Bell Hooks “Love as a the Practice of Freedom”

Our reading and viewing list includes “Love as a Practice of Freedom” by Bell Hooks, graduation speech by Alexis Pauline Gumbs and a sample of Dub by the same author, a video with Ebony Noelle Golden, and Race and Anti-blackness opinion piece by the New York Times.

“And after I’ve just been handing you the weight of the entire future: your dreams, the beauty that you’re going to impose on it, the love as life force that you’re going to cultivate, the power of love and the freedom to be wholly; I also want you just to have the freedom to release what is not yours, what does not belong to you, what does not serve you, anything negative that is imposed upon you from outside. Pay it no mind.”

Keynote Speaker, Dr. Alexis Gumbs, 2020 Lavender Graduation, to LGBTQQI graduates

We were also given a chance to see what Native American land we were occupying by using https://native-land.ca/ . It’s a humbling experience when you review the history and all that surrounds you. It makes you more cognizant to the shifting of the history.

Turntables was introduced by the speaker to reflect

“To be clear, “racism” isn’t a meaningless term. But it’s a catch-all that can encapsulate anything from black people being denied fair access to mortgage loans, to Asian students being burdened with a “model minority” label. It’s not specific. “

Kihana Miraya Ross, LA Times Opinion, “Call It What It Is: Anti-Blackness”

Another message is being able to build connections with the ancestral past, as teachers and parents, that can help shape the future as a society. This includes instilling in the next generation a form of understanding of what happened, where we are going, and how we can address any inequity for all in our society. Also, we as teachers, have the powers to enable critical thinking, empathy, and exploring of cultural history which will build the foundation of the future generation. Just as traveling and exposure increases empathy for our fellow human beings, education is journey of the mind that can expand this empathy and understanding for others.

We need to include inclusive teaching into curriculum because we have the power to do so as educators and teach with examples. This isn’t a direct quote from our breakout group but it is still something I was considering from today: “deliberately cultivating a learning environment where all students are treated equitably, have equal access to learning, and feel valued and supported in their learning.” As an educator, I never want any student to be felt left out and feeling powerless in their education, or unmotivated in their learning because of how they feel as a person.

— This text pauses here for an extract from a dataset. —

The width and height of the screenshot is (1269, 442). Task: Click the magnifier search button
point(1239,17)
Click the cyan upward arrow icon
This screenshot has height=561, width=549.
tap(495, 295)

All domains of teaching including content selection and delivery, interaction, and critical engagement should have the following:

  • Critical engagement – acknowledge student differences and allow them to connect personal factors to assignments
  • Academic belonging – trying not to use languages to exclude (e.g., “When you go home for Thanksgivings” or “Ask your mother and father…”), dignity of the students’ circumstances, and acknowledgement of diverse backgrounds
  • Transparency – clearly communicating with students, set deadlines but able to accommodate those within reasonable means
  • Structured interactions – protocols for equitability and access, ask about expectation and needs from the students, giving enough time and attention to each student based on needs
  • Flexibility – responding and adapting to student changes, balancing design and commitment to students, clear pathways for late and absences, availability of course materials for those who need a different pace,

Taking this lesson as a whole, one message emerges for me as an educator: “We can all do better”.